= Beginning of Section =
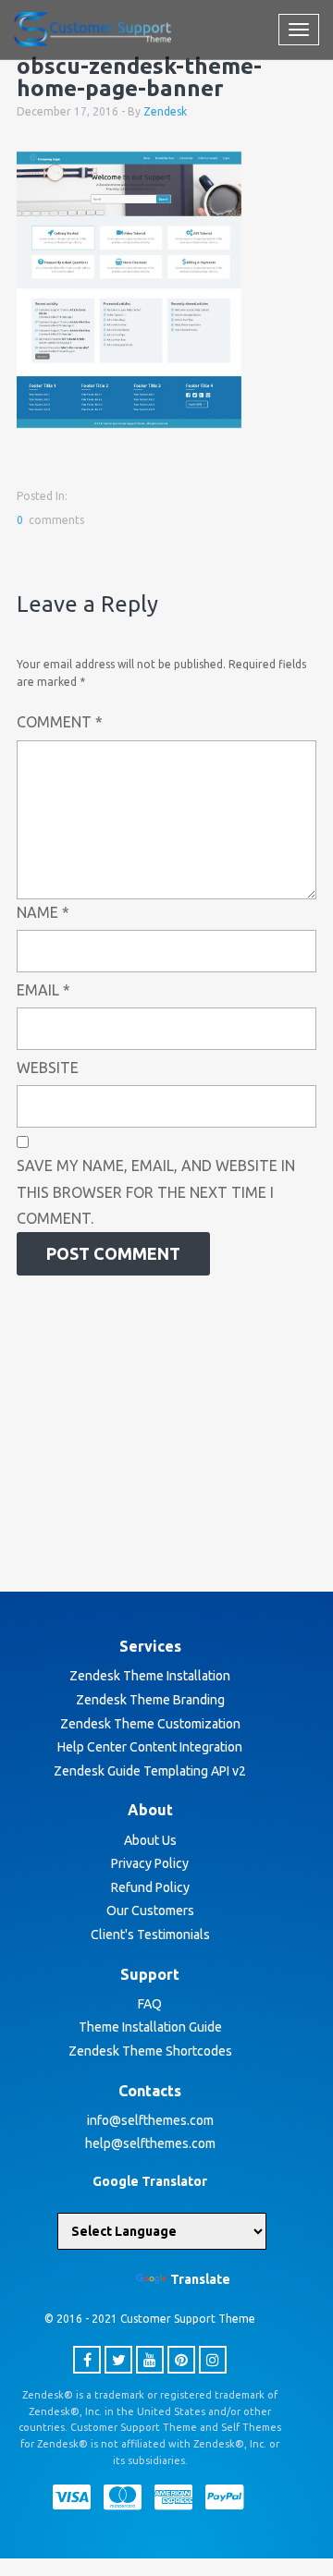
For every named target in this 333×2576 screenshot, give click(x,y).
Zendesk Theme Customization (150, 1723)
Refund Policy (150, 1887)
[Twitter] (118, 2360)
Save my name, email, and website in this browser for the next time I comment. (156, 1192)
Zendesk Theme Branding (150, 1699)
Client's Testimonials (150, 1934)
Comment (60, 722)
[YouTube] (150, 2360)
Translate (200, 2279)
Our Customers (150, 1910)
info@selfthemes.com (150, 2120)
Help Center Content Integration (149, 1747)
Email (43, 990)
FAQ (150, 2003)
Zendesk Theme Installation (149, 1675)
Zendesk (165, 111)
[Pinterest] (181, 2360)
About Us (150, 1840)
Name (43, 912)
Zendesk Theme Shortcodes (150, 2051)
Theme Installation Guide (150, 2027)
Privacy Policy (150, 1863)
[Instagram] (213, 2360)
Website (48, 1067)
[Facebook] (87, 2360)
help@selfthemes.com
= End of Section =
Description of the task: Print out the material verbatim, skipping pictures.

Reply:
For every named target in this 333×2576 screenshot, give click(x,y).
Zendesk Theme Customization (150, 1723)
Refund Policy (150, 1887)
[Twitter] (118, 2360)
Save my name, email, and website in this browser for the next time I comment. (156, 1192)
Zendesk Theme Branding (150, 1699)
Client's Testimonials (150, 1934)
Comment (60, 722)
[YouTube] (150, 2360)
Translate (200, 2279)
Our Customers (150, 1910)
info@selfthemes.com (150, 2120)
Help Center Content Integration (149, 1747)
Email (43, 990)
FAQ (150, 2003)
Zendesk Theme Installation (149, 1675)
Zendesk (165, 111)
[Pinterest] (181, 2360)
About Us (150, 1840)
Name (43, 912)
Zendesk Theme Shortcodes (150, 2051)
Theme Installation Guide (150, 2027)
Privacy Policy (150, 1863)
[Instagram] (213, 2360)
Website (48, 1067)
[Facebook] (87, 2360)
help@selfthemes.com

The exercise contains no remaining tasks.